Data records

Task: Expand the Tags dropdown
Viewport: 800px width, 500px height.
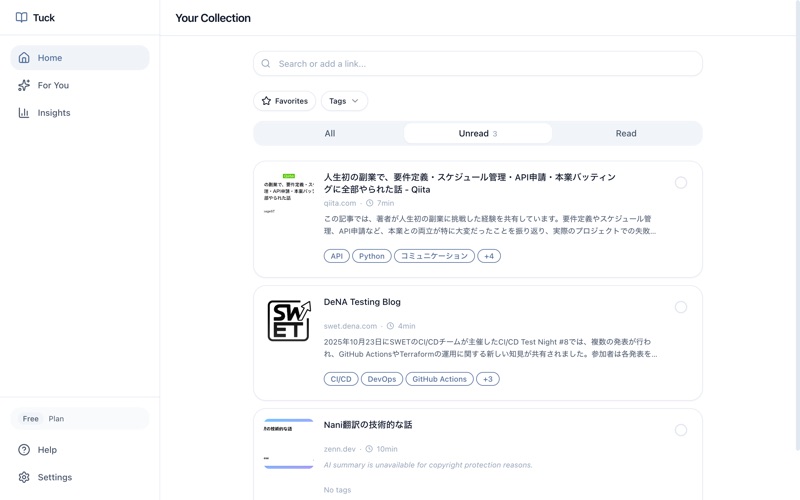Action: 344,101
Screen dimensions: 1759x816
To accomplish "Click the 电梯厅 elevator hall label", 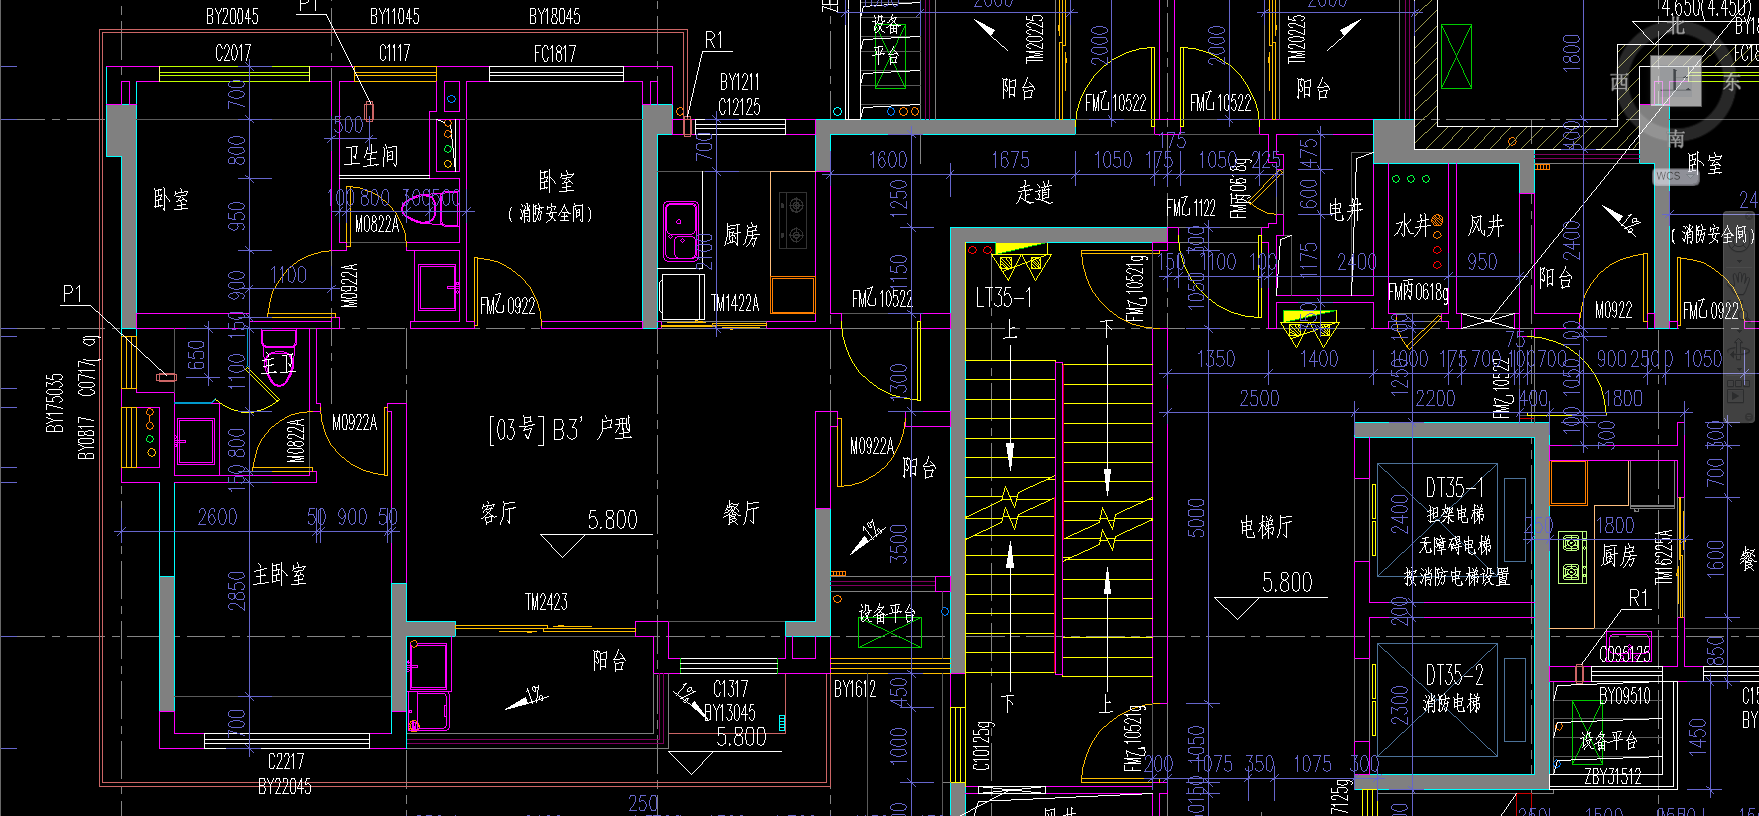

Instructions for the task ▸ Write the data above out exactly. Leave out any pictures.

Written response ▸
Task: Expand the Tags dropdown
Viewport: 800px width, 500px height.
Action: 344,101
Screen dimensions: 1759x816
To accomplish "Click the 电梯厅 elevator hall label", 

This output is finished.